- Questions to answer -
**a)** In the Guillard–Miller fight preview, change "neighbors" to "residents" and write out the passage between "A sampling of" and "parents, they just taught us to appreciate everything.", inclusive.
**b)** Please explain, in one to three sentences, why Guillard says things were hard for his parents even though they worked hard, according to the Guillard–Miller fight preview.

- Text excerpt -
● ● ● ● ● ● ●

Melvin Guillard was taught to value hard work. | Photo: Sherdog.com
Melvin Guillard and Jim Miller collide on Friday in Nashville, Tenn., in the UFC on FX 1 headliner. It will be a battle of two top-shelf lightweight contenders, but it will also be a matchup of two 28-year-olds who have starkly different, yet, in some ways, similar outlooks on life, family and mixed martial arts.
A sampling of their thoughts ahead of their main event:
GUILLARD
‘They just taught us to appreciate everything.’
“All the neighbors, everybody knew everybody. It was one of those types of neighborhoods where the neighbors see you doing something wrong and they had permission to spank you. And then you get home, and you get another spanking. But, you know, with every good neighborhood, there came the drugs, the prostitution and stuff like that on the corner … My parents, they worked hard, but when you have five brothers and two sisters growing up -- three were adopted -- it’s kind of hard. Really, my parents, they just taught us to appreciate everything.
“My dad was a self-contractor, my family [has] a family contracting business. I used to work for my dad for pennies. I felt like a little slave, man, building five-star homes from the ground up, him and my uncles. It was passed down from my grandfather, for generations.

● ● ● ● ● ● ●

- Source material -
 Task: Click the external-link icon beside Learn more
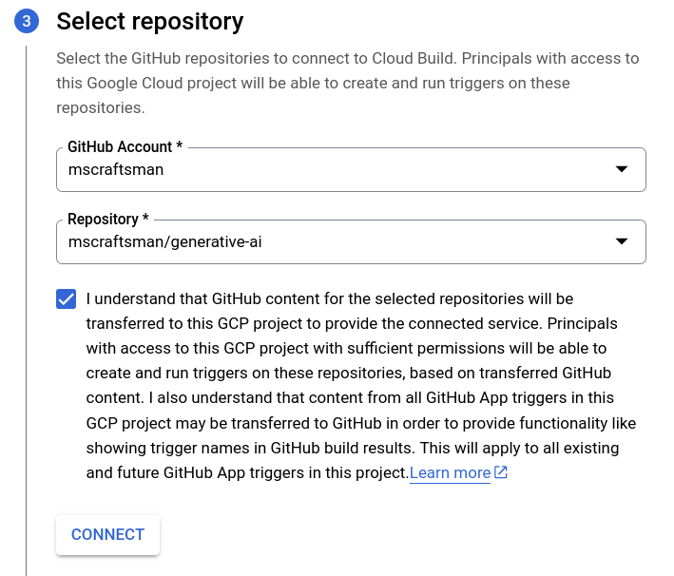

● ● ● ● ● ● ●

- Responses per task -
**a)**
A sampling of their thoughts ahead of their main event:
GUILLARD
‘They just taught us to appreciate everything.’
“All the residents, everybody knew everybody. It was one of those types of neighborhoods where the residents see you doing something wrong and they had permission to spank you. And then you get home, and you get another spanking. But, you know, with every good neighborhood, there came the drugs, the prostitution and stuff like that on the corner … My parents, they worked hard, but when you have five brothers and two sisters growing up -- three were adopted -- it’s kind of hard. Really, my parents, they just taught us to appreciate everything.

**b)** Guillard says it was hard because the family was large: he grew up with five brothers and two sisters, three of whom were adopted.